Every line in the data below that has the word "agent" should be returned.

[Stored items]
------

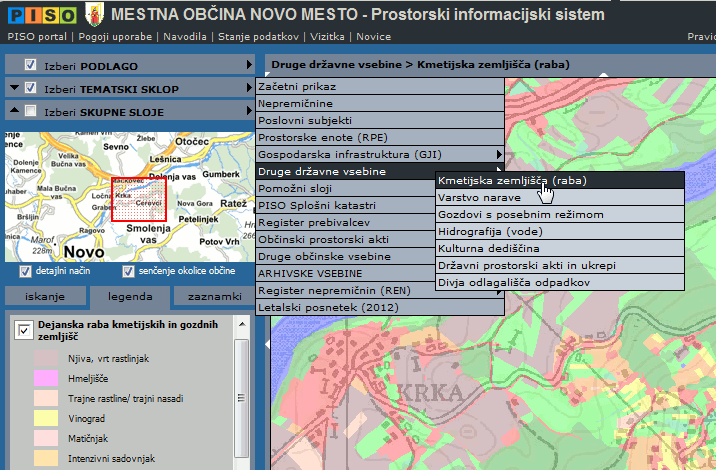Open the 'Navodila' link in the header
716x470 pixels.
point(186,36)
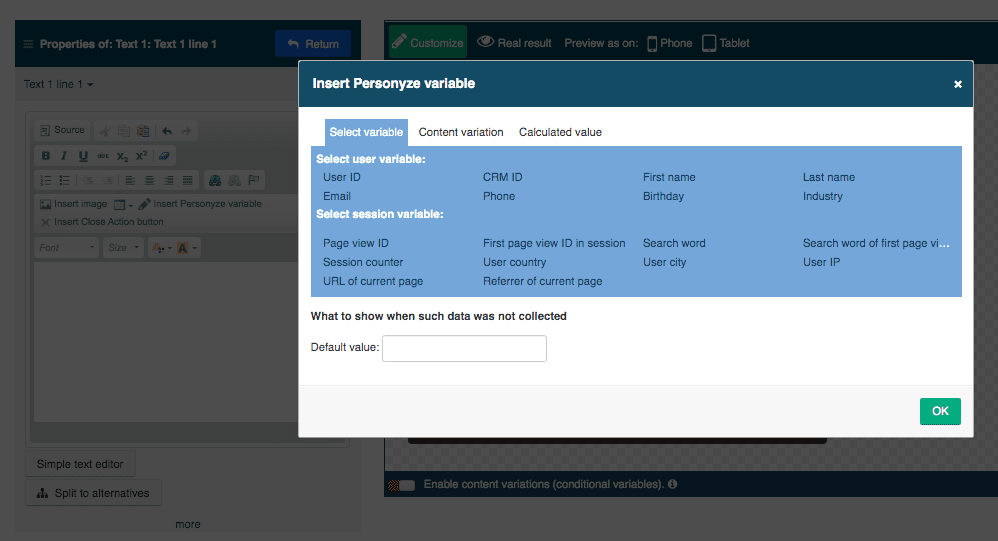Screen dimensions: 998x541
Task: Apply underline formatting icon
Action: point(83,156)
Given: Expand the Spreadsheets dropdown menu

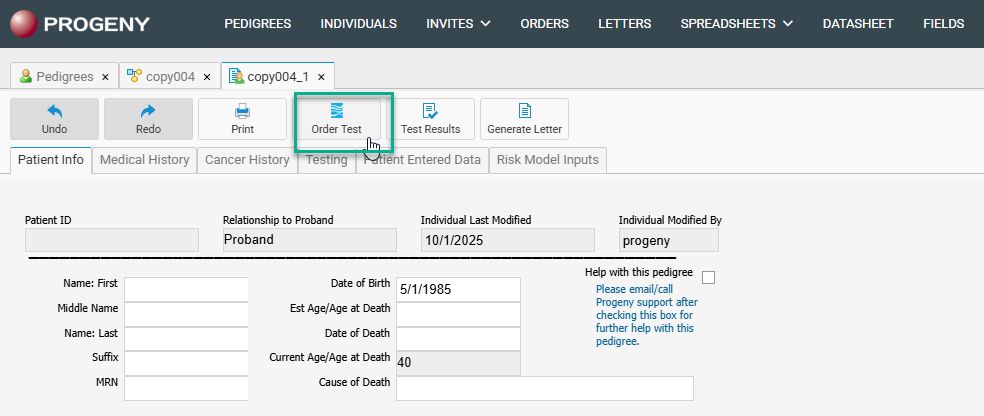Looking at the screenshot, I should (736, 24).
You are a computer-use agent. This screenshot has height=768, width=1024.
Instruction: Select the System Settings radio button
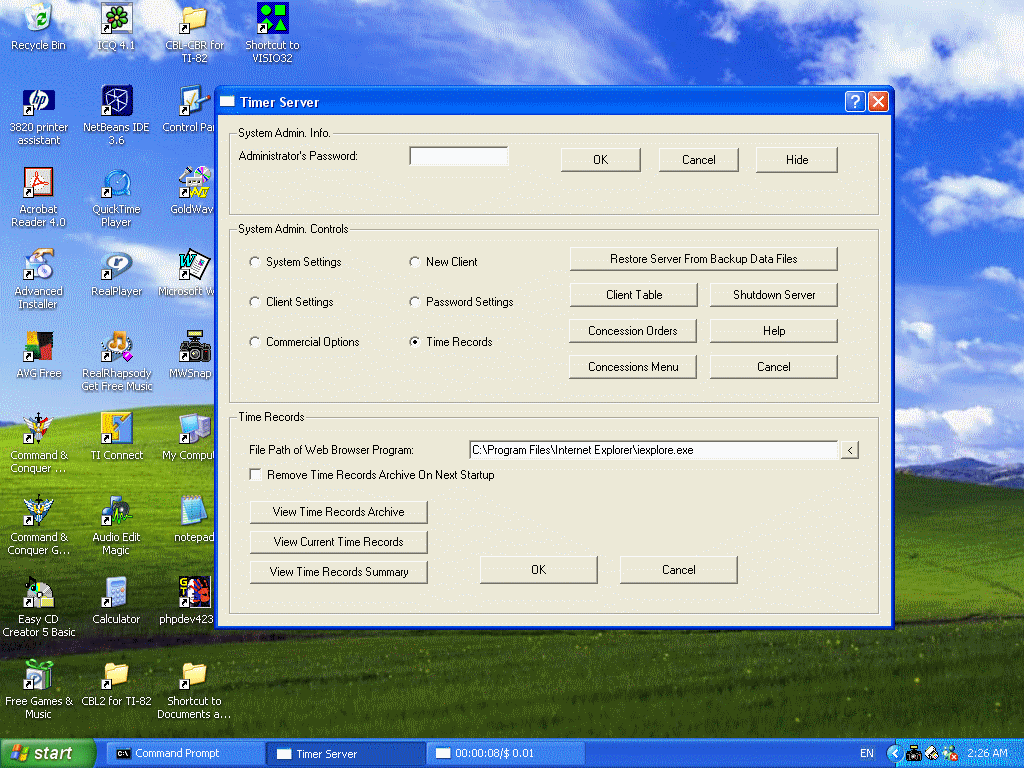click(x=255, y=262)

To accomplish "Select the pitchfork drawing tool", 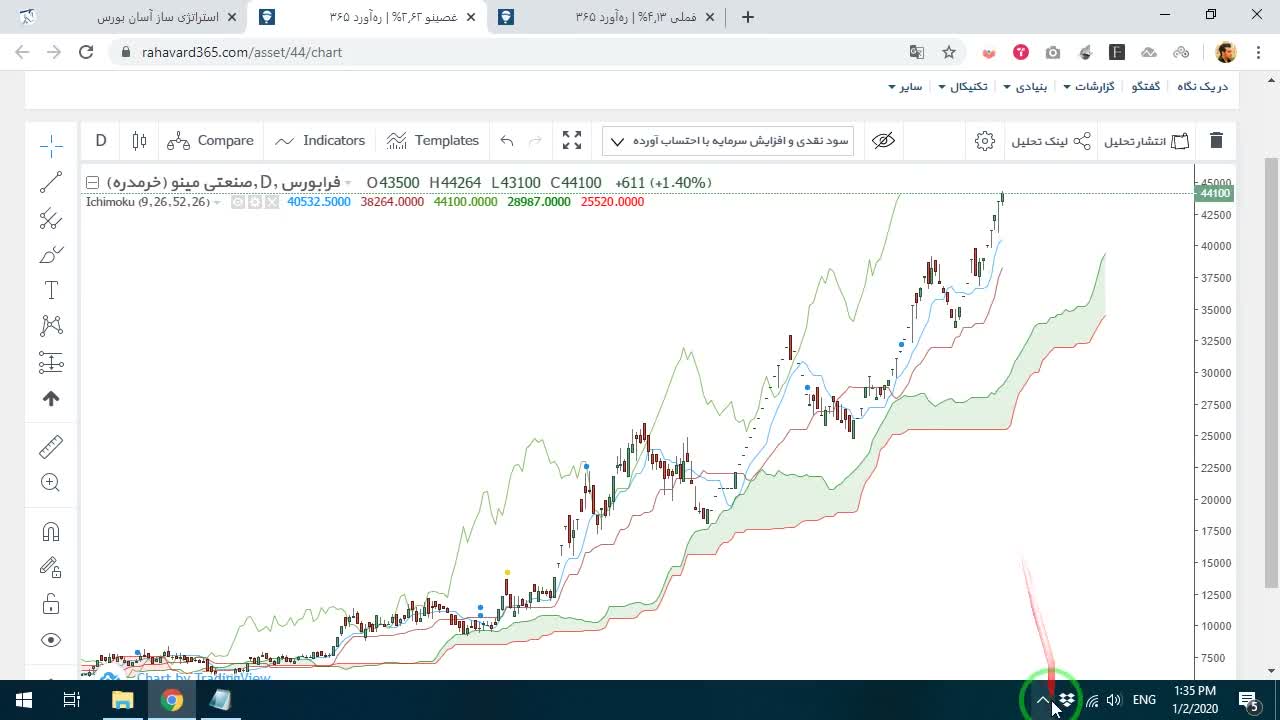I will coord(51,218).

------

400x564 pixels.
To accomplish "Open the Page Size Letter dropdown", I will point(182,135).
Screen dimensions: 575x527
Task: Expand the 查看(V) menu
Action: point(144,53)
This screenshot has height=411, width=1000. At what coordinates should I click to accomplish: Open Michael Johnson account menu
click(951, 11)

------

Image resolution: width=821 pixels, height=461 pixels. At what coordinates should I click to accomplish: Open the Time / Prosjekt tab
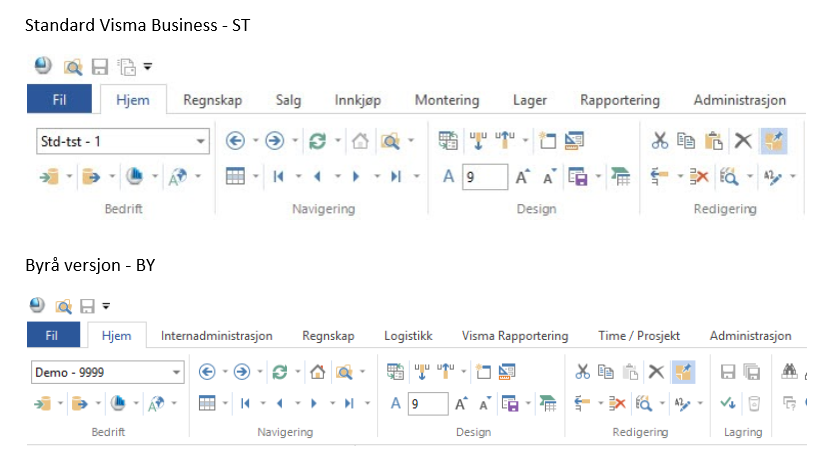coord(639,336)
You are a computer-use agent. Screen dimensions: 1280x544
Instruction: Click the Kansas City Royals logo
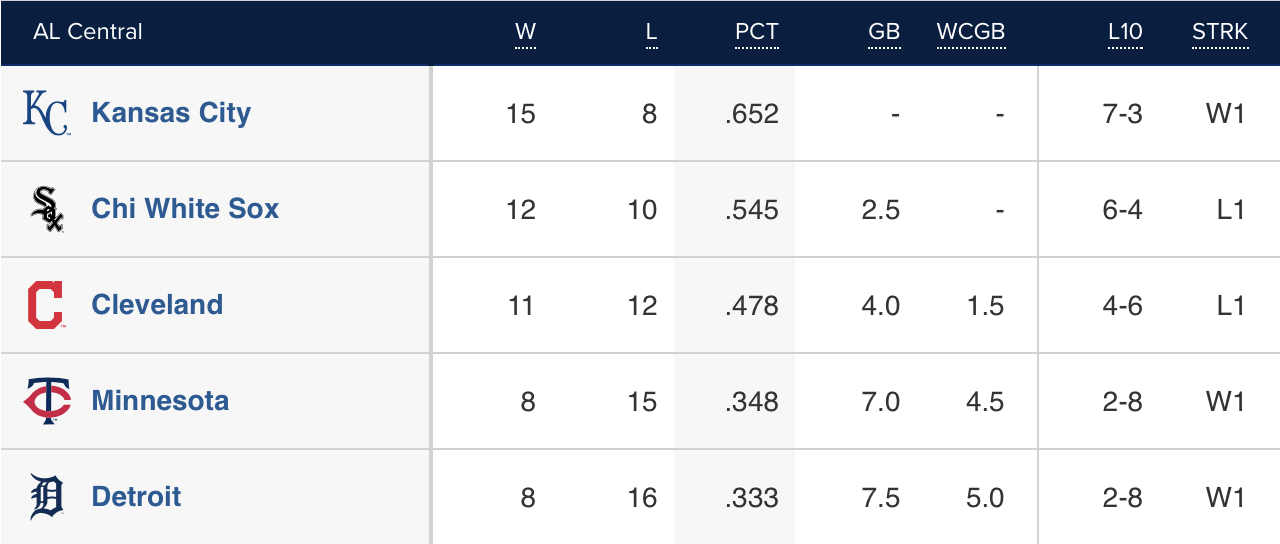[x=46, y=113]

------

Answer box
You are a computer-use agent. This screenshot has height=768, width=1024.
You are a computer-use agent. Screen dimensions: 1280x544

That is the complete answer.